Cordoglio e grande dispiacere ha suscitato tra i cronisti della giudiziaria la scomparsa, avvenuta ieri mattina, a soli 60 anni del giudice Carlo Cotta. Il magistrato «dolce», come veniva chiamato dai suoi colleghi e dai giornalisti per il suo essere sempre gentile e disponibile, è stato stroncato da un malore mentre andava in bicicletta a Binasco, nel Milanese.

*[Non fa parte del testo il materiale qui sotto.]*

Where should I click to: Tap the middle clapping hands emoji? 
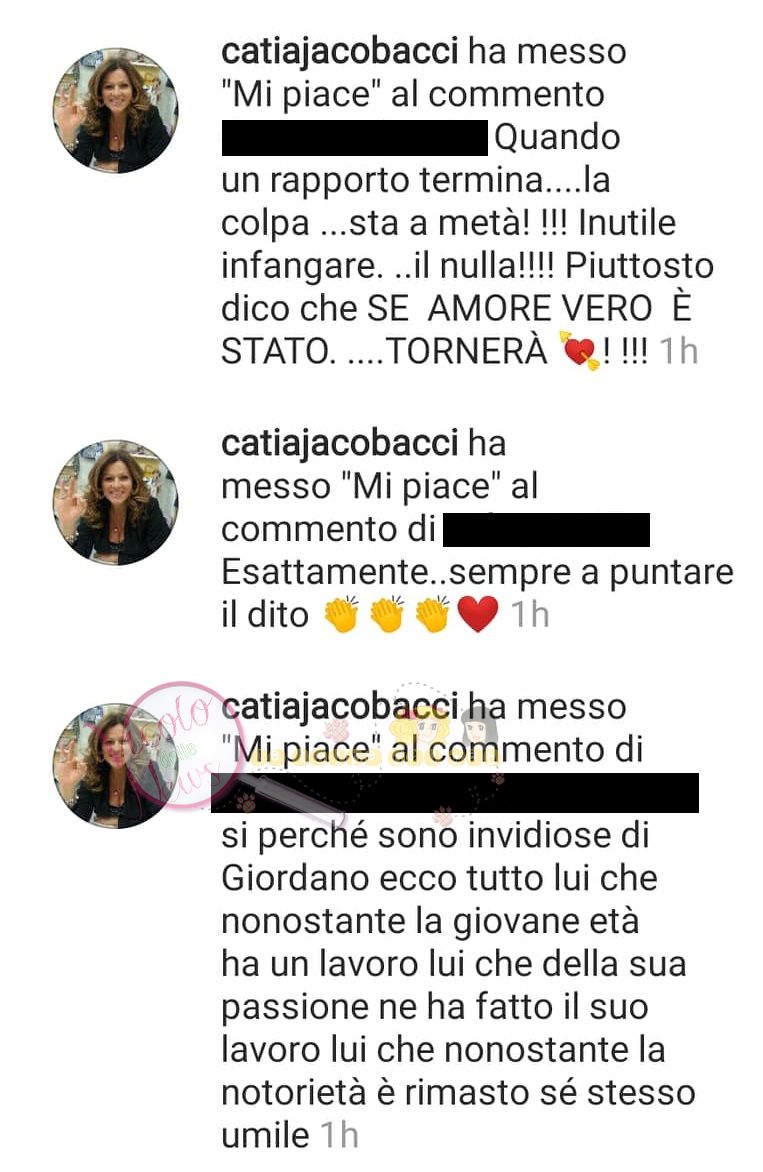pos(387,614)
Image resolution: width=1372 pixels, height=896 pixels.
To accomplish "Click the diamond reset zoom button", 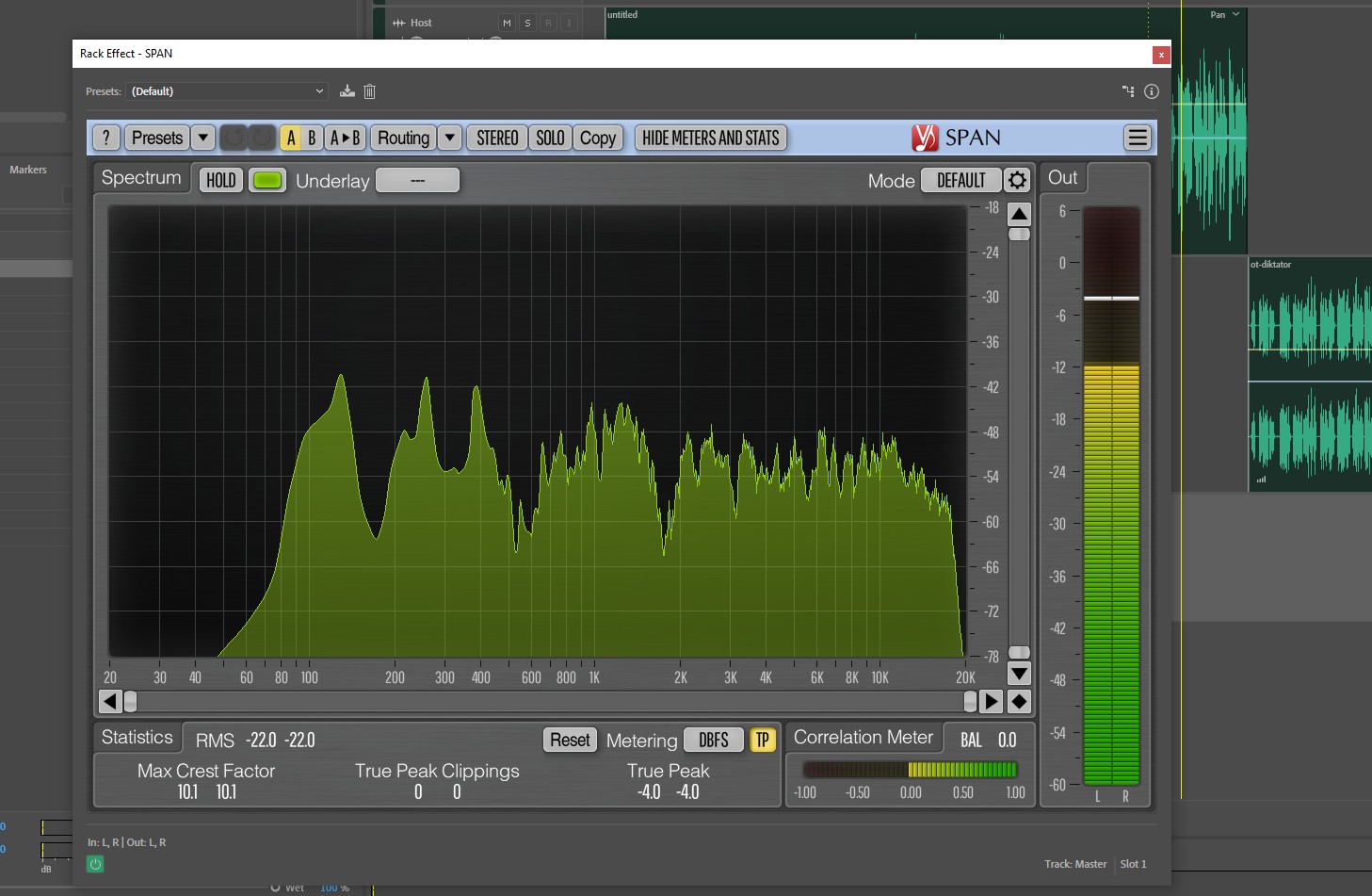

Oggi sul Corriere della Sera il cronista di giudiziaria Luigi Ferrarella, giornalista professionista iscritto all’Odg Lombardia, in un articolo lo ricorda così:
«Un giudice preparato, certo, come altri suoi colleghi. Gran lavoratore e sempre disponibile. Ma se ieri sera la piccola grande comunità di magistrati, avvocati e cancellieri del Tribunale era attonita nell’apprendere che fosse lui il ciclista 60enne morto in mattinata di infarto mentre era in bici a Binasco, è perchè del giudice Carlo Cotta era unanimemente ammirato un tratto tutto suo nel rapporto con gli altri: non era gentile, era dolce. Che è una cosa diversa. E rara in un mestiere di cui non aveva le paturnie a volte prepotenti in chi si trovi a esercitare il potere di giudicare, anestetizzandole con un understatement sotto il quale bastava però un inciso ironico a disvelarne l’intelligenza affilata. Quella che da giovane ne aveva fatto uno degli allievi di procedura penale di Vittorio Grevi, il prof che all’Università di Pavia lo aveva fatto incontrare (e sposare) con Luisa Balzarotti, oggi pure lei giudice. In quella che, fino a ieri sera, era un po’ la favola bella del Tribunale».